SCOTUS, ruling 6-3, refuses to let appeal waivers impact ineffectiveness claims when attorney improperly fails to appeal

The Supreme Court this morning handed down an opinion in Garza v. Idaho, No. 17-1026 (S. Ct. Feb. 27, 2019) (available here), a case concerning the distinctive Sixth Amendment jurisprudence addressing whether defense counsel has been constitutionally deficient when failing to appeal upon a defendant's instructions.  The ruling in the case is 6-3, with Justice Sotomayor delivering the opinion of the Court, which was joined by the Chief Justice as well as Justices Ginsburg, Breyer, Kagan and Kavanaugh.  Here is how the opinion gets started:

In Roe v. Flores-Ortega, 528 U.S. 470 (2000), this Court held that when an attorney’s deficient performance costs a defendant an appeal that the defendant would have otherwise pursued, prejudice to the defendant should be presumed “with no further showing from the defendant of the merits of his underlying claims.” Id., at 484. This case asks whether that rule applies even when the defendant has, in the course of pleading guilty, signed what is often called an “appeal waiver” — that is, an agreement forgoing certain, but not all, possible appellate claims. We hold that the presumption of prejudice recognized in Flores-Ortega applies regardless of whether the defendant has signed an appeal waiver.
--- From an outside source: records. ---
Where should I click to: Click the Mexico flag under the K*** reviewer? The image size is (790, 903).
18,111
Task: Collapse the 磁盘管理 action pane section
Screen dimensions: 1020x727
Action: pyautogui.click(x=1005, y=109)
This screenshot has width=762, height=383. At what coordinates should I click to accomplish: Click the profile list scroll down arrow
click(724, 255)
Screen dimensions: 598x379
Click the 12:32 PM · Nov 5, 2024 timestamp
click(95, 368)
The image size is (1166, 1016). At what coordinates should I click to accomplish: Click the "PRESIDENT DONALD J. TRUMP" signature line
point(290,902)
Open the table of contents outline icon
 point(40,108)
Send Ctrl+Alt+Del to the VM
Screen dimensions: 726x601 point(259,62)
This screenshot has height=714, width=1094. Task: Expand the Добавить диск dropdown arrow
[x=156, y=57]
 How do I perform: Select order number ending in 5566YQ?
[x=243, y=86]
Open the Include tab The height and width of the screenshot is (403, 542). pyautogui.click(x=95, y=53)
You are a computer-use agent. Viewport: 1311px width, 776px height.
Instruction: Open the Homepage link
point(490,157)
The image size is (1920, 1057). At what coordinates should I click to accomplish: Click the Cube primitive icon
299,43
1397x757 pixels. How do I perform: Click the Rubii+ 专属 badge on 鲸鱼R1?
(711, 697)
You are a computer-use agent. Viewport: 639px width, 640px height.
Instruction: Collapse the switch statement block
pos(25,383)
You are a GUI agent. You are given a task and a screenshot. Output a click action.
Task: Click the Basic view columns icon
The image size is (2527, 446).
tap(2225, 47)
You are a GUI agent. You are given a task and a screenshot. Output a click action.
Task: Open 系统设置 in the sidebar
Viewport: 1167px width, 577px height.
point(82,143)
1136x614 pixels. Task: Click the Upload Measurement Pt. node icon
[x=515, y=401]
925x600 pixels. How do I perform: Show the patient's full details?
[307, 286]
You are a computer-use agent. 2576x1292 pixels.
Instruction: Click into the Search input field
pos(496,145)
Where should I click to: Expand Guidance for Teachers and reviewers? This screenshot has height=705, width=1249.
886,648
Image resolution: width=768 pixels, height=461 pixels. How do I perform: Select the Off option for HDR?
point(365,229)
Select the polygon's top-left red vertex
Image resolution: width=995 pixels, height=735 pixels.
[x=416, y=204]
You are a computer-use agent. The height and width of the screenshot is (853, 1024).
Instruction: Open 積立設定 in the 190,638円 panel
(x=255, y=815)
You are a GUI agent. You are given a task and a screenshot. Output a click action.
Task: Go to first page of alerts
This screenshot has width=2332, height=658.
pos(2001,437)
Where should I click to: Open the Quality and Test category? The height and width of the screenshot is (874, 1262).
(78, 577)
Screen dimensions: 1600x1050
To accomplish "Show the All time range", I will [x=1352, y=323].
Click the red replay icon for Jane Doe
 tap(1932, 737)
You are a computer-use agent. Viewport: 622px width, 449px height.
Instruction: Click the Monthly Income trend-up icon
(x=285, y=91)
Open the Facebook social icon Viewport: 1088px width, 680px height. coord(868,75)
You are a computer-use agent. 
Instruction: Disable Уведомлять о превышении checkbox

Justice Thomas filed a dissenting opinion, which Justices Gorsuch joined in full and Justice Alito joined in part. (The last part of the dissent reviews originalist approaches to the Sixth Amendment, and only Justice Gorsuch joined that part). The dissent starts this way:

Petitioner Gilberto Garza avoided a potential life sentence by negotiating with the State of Idaho for reduced charges and a 10-year sentence. In exchange, Garza waived several constitutional and statutory rights, including “his right to appeal.” App. to Pet. for Cert. 44a, 49a.  Despite this express waiver, Garza asked his attorney to challenge on appeal the very sentence for which he had bargained.  Garza’s counsel quite reasonably declined to file an appeal for that purpose, recognizing that his client had waived this right and that filing an appeal would potentially jeopardize his plea bargain. Yet, the majority finds Garza’s counsel constitutionally ineffective, holding that an attorney’s performance is per se deficient and per se prejudicial any time the attorney declines a criminal defendant’s request to appeal an issue that the defendant has waived.  In effect, this results in a “defendant-always-wins” rule that has no basis in Roe v. Flores-Ortega, 528 U.S. 470 (2000), or our other ineffective-assistance precedents, and certainly no basis in the original meaning of the Sixth Amendment. I respectfully dissent.